Monday 16 Jul 2018 | 09:04 | SYDNEY
Monday 16 Jul 2018 | 09:04 | SYDNEY

Proposition: More butter, fewer guns

13 October 2010 15:29

Justin Jones is Navy Fellow at the Lowy Institute and is the maritime adviser to the MacArthur Foundation Lowy Institute Asia Security Project.

I attended last night's IQ2 debate as an interested citizen. The proposition was, 'we'd be better off without our armed forces.'

Despite whatever bias readers presume I have, I believe the' guns versus butter' debate is an important and necessary discussion in a liberal democracy. It behooves Government and Defence to articulate beyond doubt the justification for possessing armed forces and the manner in which they are to be used.

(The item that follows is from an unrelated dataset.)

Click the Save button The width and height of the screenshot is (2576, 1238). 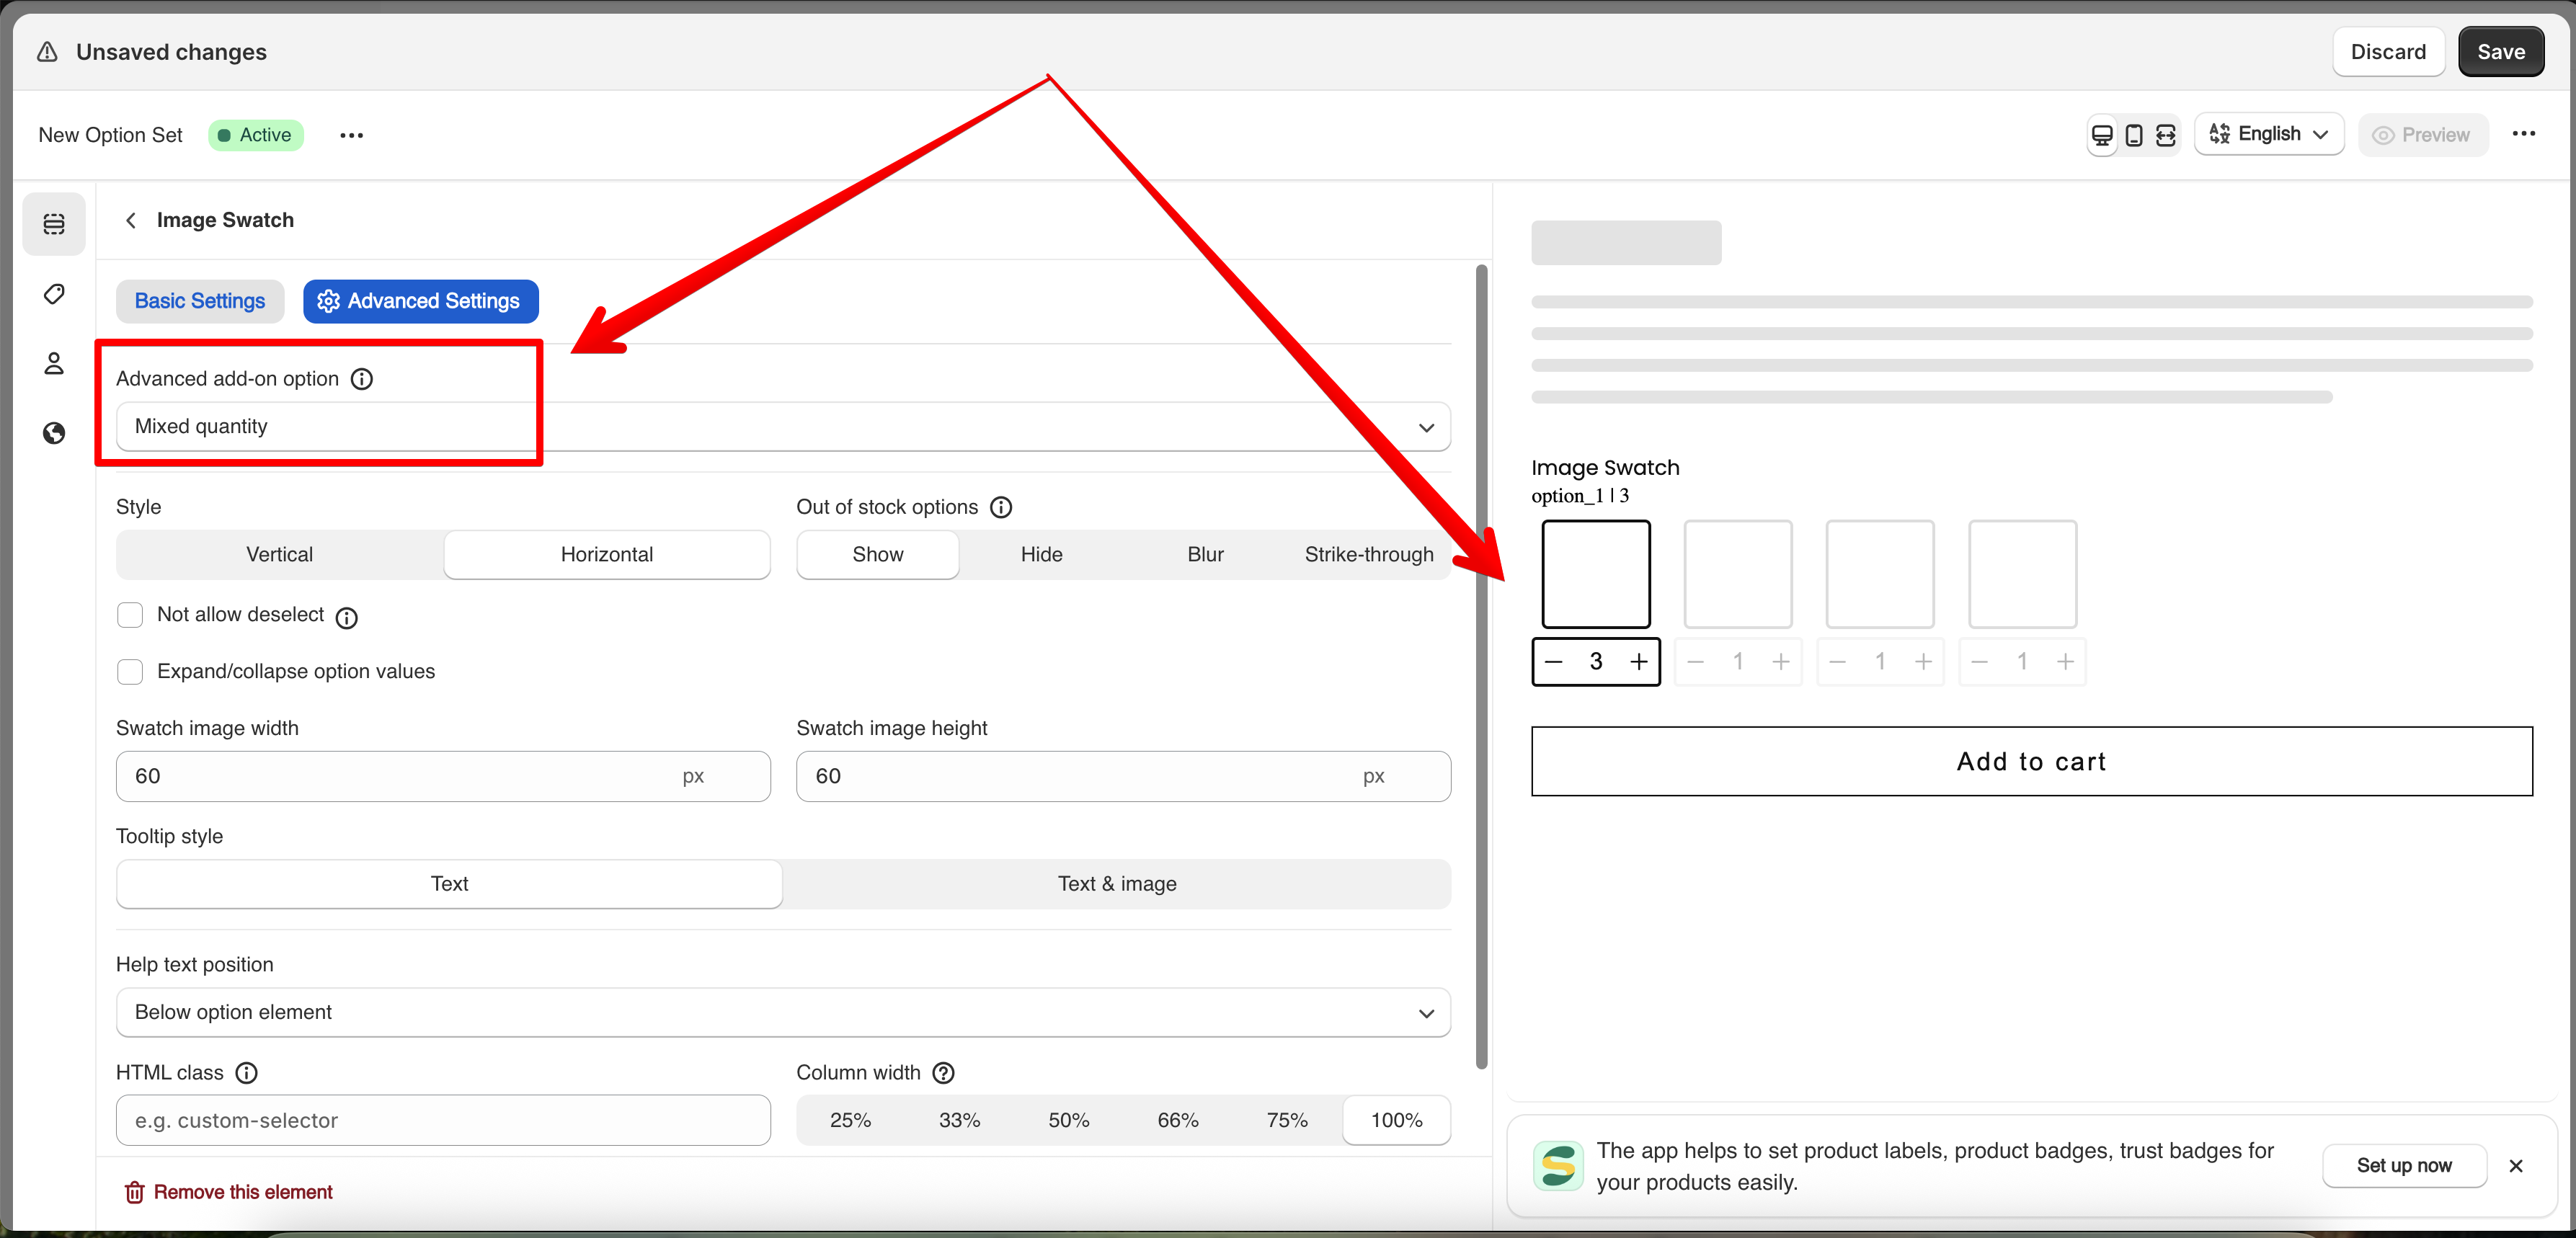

As one who, on our first date, was asked by my future wife to justify why we have a defence force when money could be better spent on health and education, it was with eager anticipation that I waited to be mesmerized by the arguments presented by Alison Broinowski, Edison Yongai and Ratih Hardjono on the 'for' team. Unfortunately, their argument quickly descended into a combination of motherhood statements and typical denigration of the defence budget, the need for better aid and diplomacy, Iraq, Afghanistan and images of our defence force personnel as killers.

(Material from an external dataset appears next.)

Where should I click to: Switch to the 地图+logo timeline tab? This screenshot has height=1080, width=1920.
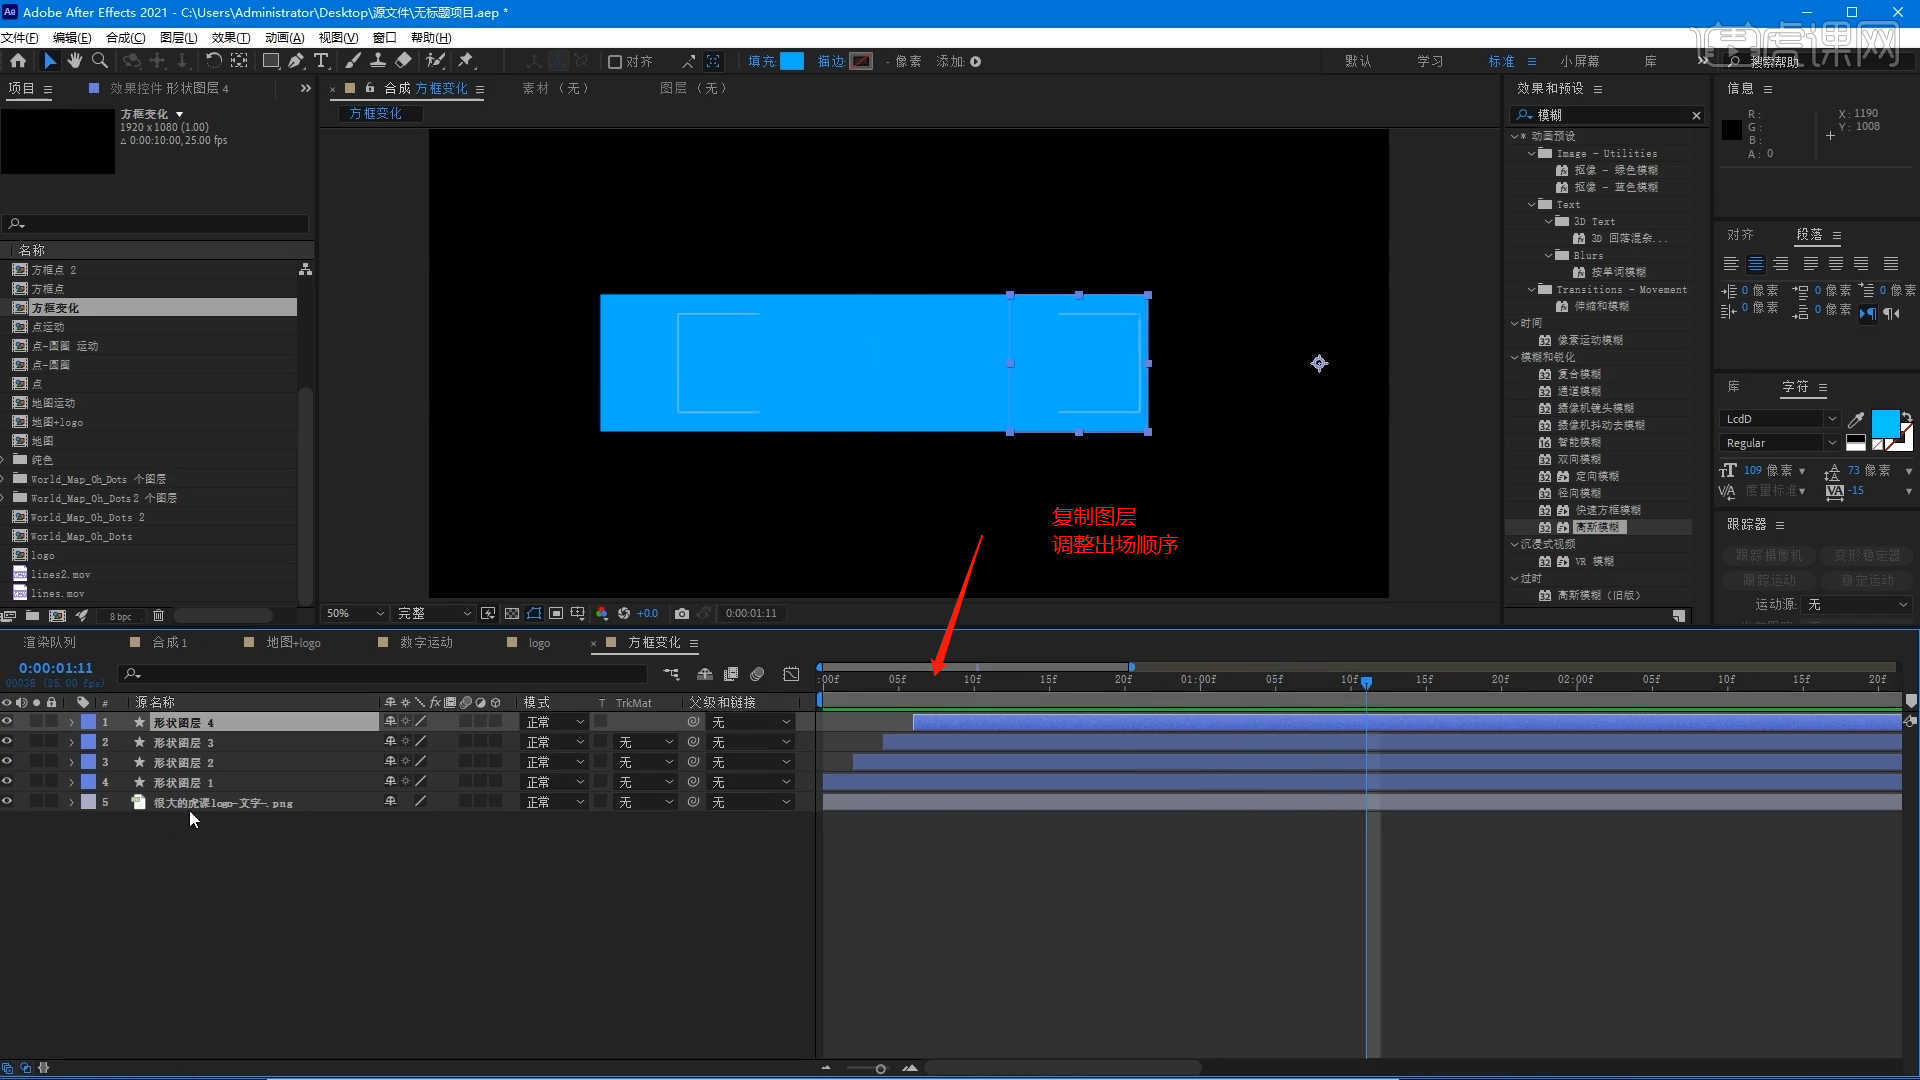(293, 643)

How disappointing. This was the low hanging fruit.

There was no presentation of the pacifist approach espoused by Gandhi, little examination of unintended consequences of conflict, no exploration of defence industry and revenues associated with war, and no discussion of alliances and opportunity cost. Much of the 'for' team's argument did not specifically address the proposition and, therefore, did not convince the audience that we would be better off without our armed forces.

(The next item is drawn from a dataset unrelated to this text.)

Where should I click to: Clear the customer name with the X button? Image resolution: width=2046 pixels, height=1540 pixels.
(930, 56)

The 'against' team of Jim Molan, James Brown and Ian McPhedran put together a generally more cogent argument, ultimately supported by the final result. However, the 'against' team was weighted with Army experience and this detracted from a broader discussion of the value of our services to the nation. Having commenced their argument with a realist perspective, which attracted some groans from the audience, the line of reasoning was eventually broadened as the wider role of our armed forces in domestic security, civil aid, humanitarian aid, disaster relief, peacekeeping, peace monitoring and protection of the people was discussed.

James Brown, a colleague here at the Lowy Institute, injected some much appreciated levity into the argument (there is a certain appeal to the notion of being able to invade New Zealand to ensure that no one again makes an art house movie about a musical instrument).

In summing up, Ian McPhedran gave an excellent perspective of the ADF's work across the globe as a force for good. There are many in Defence who will see some irony in that. Ian is a self declared 'unashamed critic' of the ADF and is viewed by many in our services as an antagonist. However, as stated last night, that does not mean that he believes we would be better off without our armed forces. His description of sailors, soldiers and airmen saving lives in faraway places evoked some powerful images and were met with nods of approval from around where I sat.

In any event, the motion was not carried, the final result being:

For: 22.4% (pre-debate poll); 36% (post-debate poll).
Against: 55.6%; 51%.
Undecided: 22%; 13%.

Perhaps the generally poor quality of public debate relating to our armed forces was enhanced a little last night, but I suspect not much. The SMH coverage of the debate can be found here. I will follow up in a later post with some specific points of rebuttal against the 'for' team's argument.